Saved data entries:
_ _ _

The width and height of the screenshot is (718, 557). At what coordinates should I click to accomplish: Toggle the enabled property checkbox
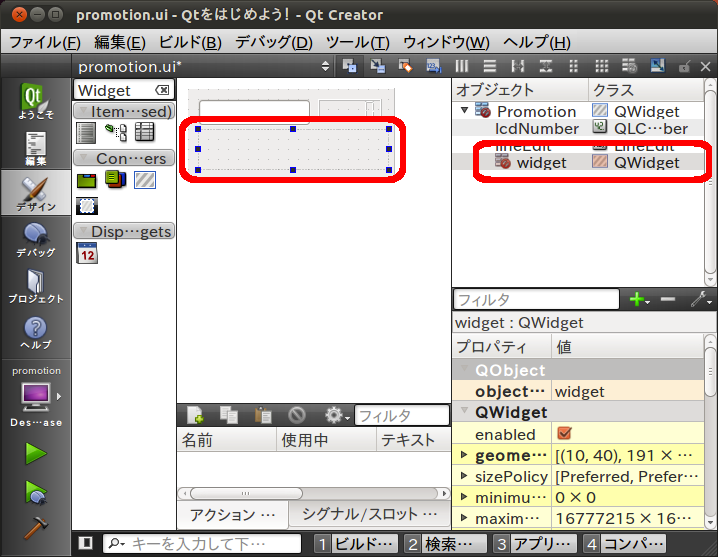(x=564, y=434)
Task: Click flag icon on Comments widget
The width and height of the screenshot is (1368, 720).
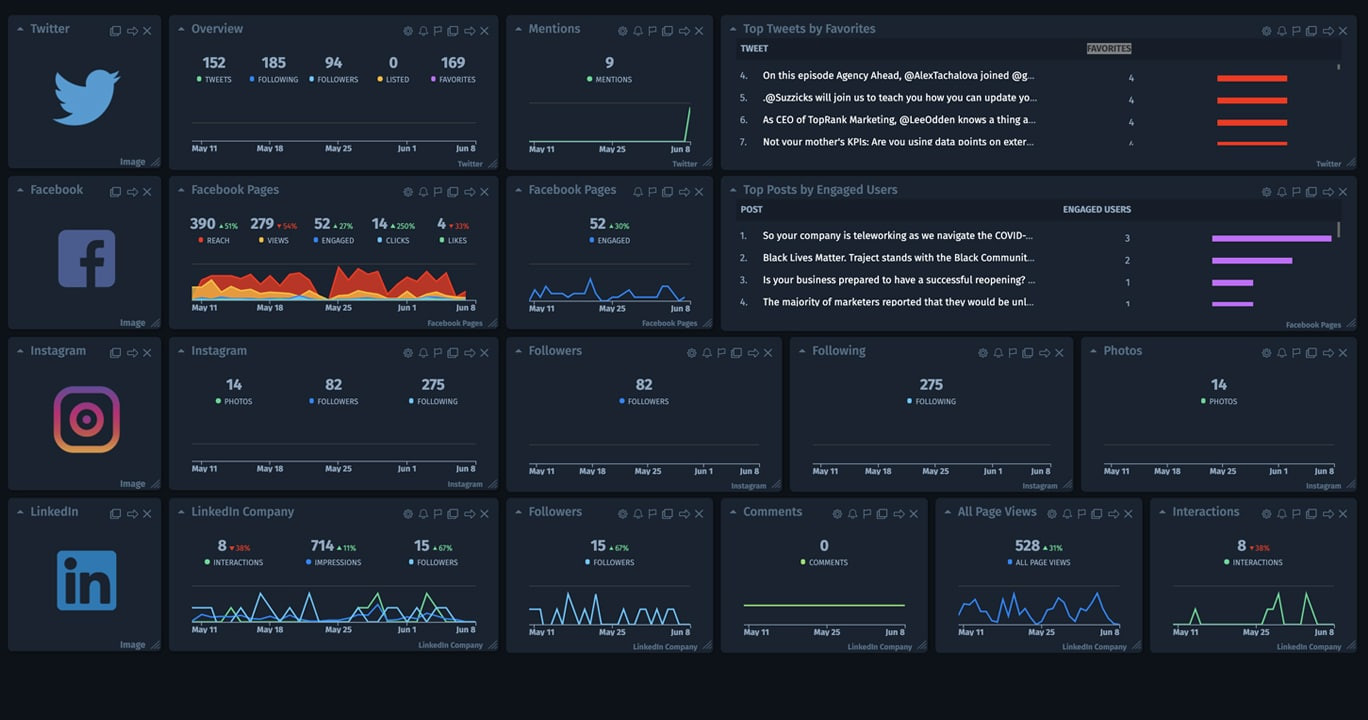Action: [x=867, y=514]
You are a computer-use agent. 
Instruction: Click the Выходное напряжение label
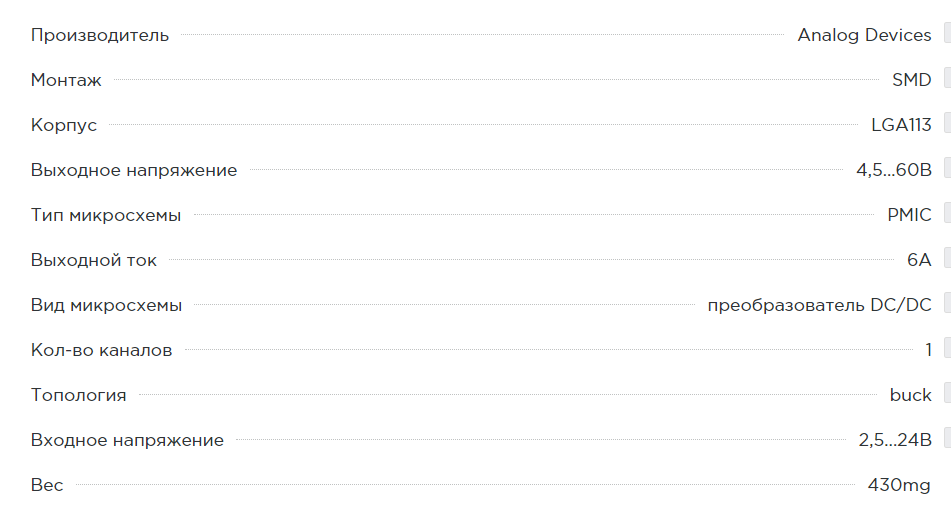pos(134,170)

_ _ _

Nothing but the lines from the start of the records above through the line with "You are a computer-use agent." should be retyped, each exactly as written; leave out all pictures.

The width and height of the screenshot is (718, 557). At what coordinates should I click to accomplish: Toggle the enabled property checkbox
(x=564, y=434)
Task: Click flag icon on Comments widget
The width and height of the screenshot is (1368, 720).
Action: [x=867, y=514]
You are a computer-use agent. 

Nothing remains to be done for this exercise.